Pelo lado do BE, Joana Mortágua defendeu que o projeto de lei dos bloquistas pretende garantir que a medida dos manuais gratuitos não será “assistencialista, uma caridade para os pobres”, nem “uma renda para editores”, evitada pela reutilização dos livros escolares, que defendem também por razões ambientais.
Joana Mortágua disse ainda que o texto do BE quer garantir que os manuais não serão um veículo para reproduzir “visões da sociedade contrárias aos direitos humanos” ou até mesmo aos objetivos enunciados no Perfil do Aluno à saída da escolaridade obrigatória.
A deputada Ana Sofia Bettencourt, do PSD, afirmou a defesa do partido em favor da “distribuição e empréstimo” dos manuais escolares, mas manifestou “reservas quanto à despesa permanente que se assume” com os dois projetos de lei apresentados, insistindo que esta é uma medida sem justiça social, que beneficia as famílias com mais recursos, e afirmou que “não vale a pena entrar na discussão entre Estado social e assistencialista”.
“O PSD manterá tudo o que disse nesta legislatura. Ainda há tanto para remediar nas escolas que não nos parece adequado que rico, pobre e remediado beneficiem da mesma maneira”, disse a deputada social-democrata, que afirmou ainda que os dois projetos de lei “revelam a desconfiança” de PCP e BE no Governo.
Acusou ainda o executivo de “quatro anos de desinvestimento” na educação e nas escolas, às quais apontou falta de recursos e funcionários, e disse que o Governo “não pode usar a estafada desculpa de a culpa ser dos outros”.
A deputada do CDS-PP Ilda Araújo Novo foi mais dura nas críticas, classificando a medida que PCP e BE querem que passe a ter força de lei como “uma irresponsabilidade que começou no primeiro ano de Governo e que visa agora toda a escolaridade obrigatória”.
A deputada centrista lembrou a auditoria do Tribunal de Contas que dizia que a gratuitidade dos manuais estava suborçamentada em 100 milhões de euros, as dívidas às livrarias que aderem ao sistema de vouchers para levantamento dos manuais e as baixas taxas de reutilização, as quais, lembrou Ilda Araújo Novo, foram apontadas pela secretária de Estado da Educação como um problema para a continuidade da medida.
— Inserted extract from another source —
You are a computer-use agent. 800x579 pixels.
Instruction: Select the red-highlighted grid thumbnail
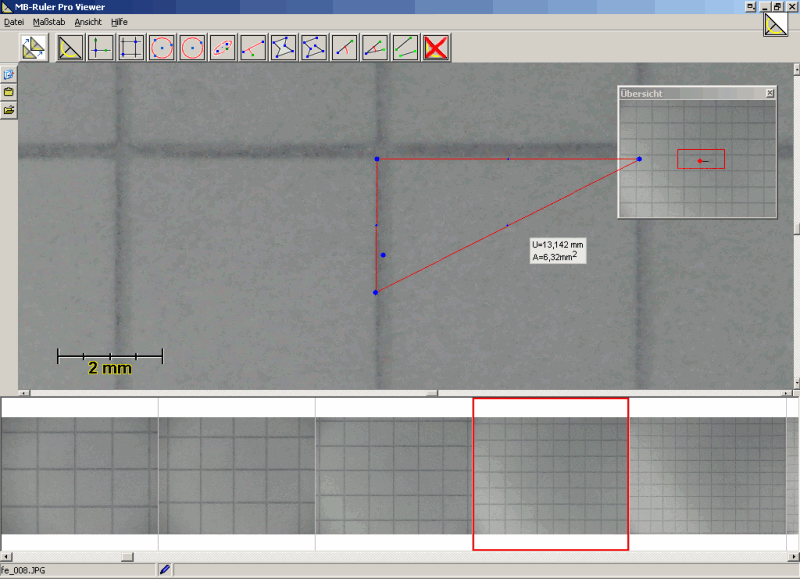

“Agem PCP e BE como se isto nada fosse. […] É nosso dever garantir que a gratuitidade do ensino não dispensa nem prescinde das condições de sustentabilidade. […] As alterações propostas não podem, não devem prevalecer de forma alguma”, disse.
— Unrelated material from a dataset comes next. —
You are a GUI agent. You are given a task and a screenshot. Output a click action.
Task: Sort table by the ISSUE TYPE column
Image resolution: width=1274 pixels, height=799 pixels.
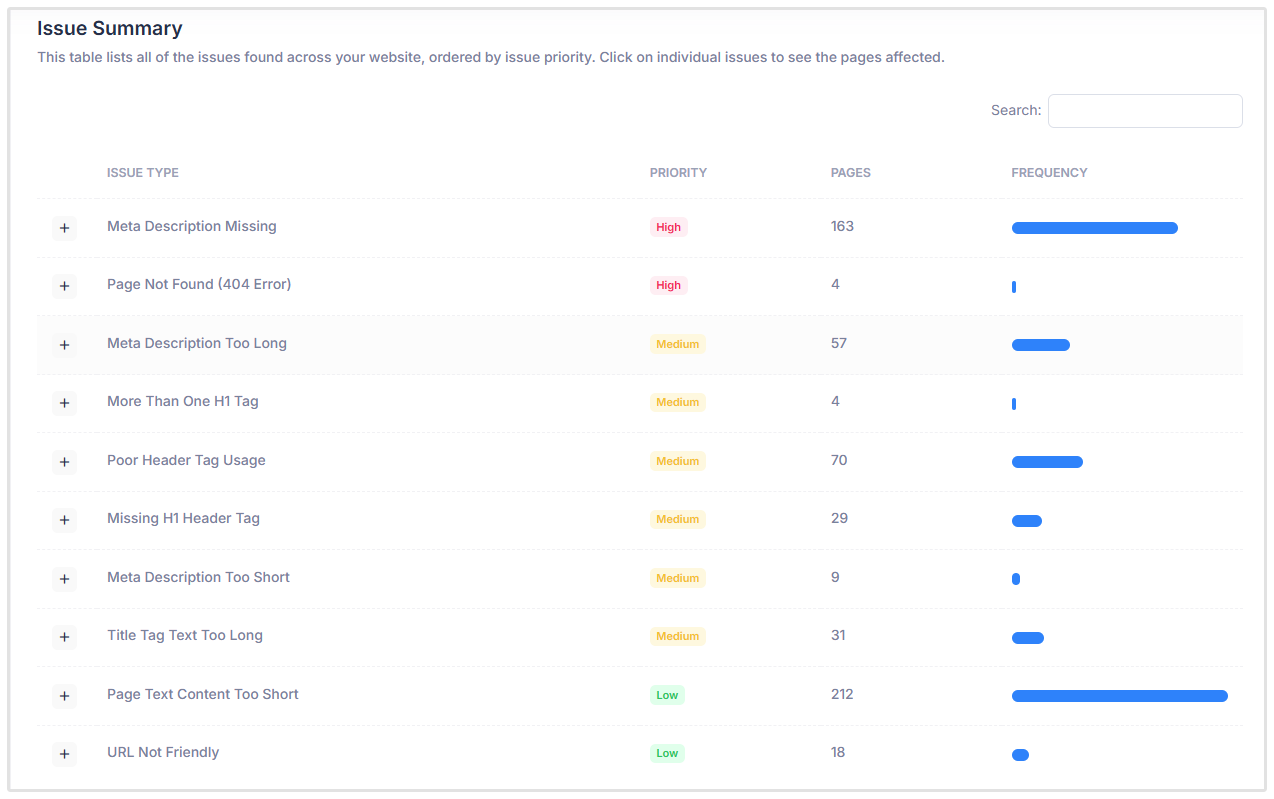142,172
Pelo lado do PS a deputada Odete João reconheceu a importância da medida no combate às desigualdades sociais e admitiu que a reutilização “ainda está a dar os primeiros passos e precisa de ser aprofundada”, afirmando ainda que os manuais gratuitos permitem “evoluir para outros patamares”, como o da digitalização ou de modelos de ensino em que os manuais não são a fonte de transmissão de conhecimento por excelência.
Às dúvidas que deixou ao PCP sobre o projeto de lei dos comunistas, também levantadas pelo PSD, sobre a abrangência da gratuitidade prevista no diploma, Ana Mesquita viria depois esclarecer que o objetivo é apenas a gratuitidade no ensino público, como consta no preâmbulo do documento.
Ao PSD apontou ainda uma mudança no discurso sobre os manuais, que disse não ser “por acaso”, mas por o partido ter percebido que “o impacto no orçamento das famílias é enorme”.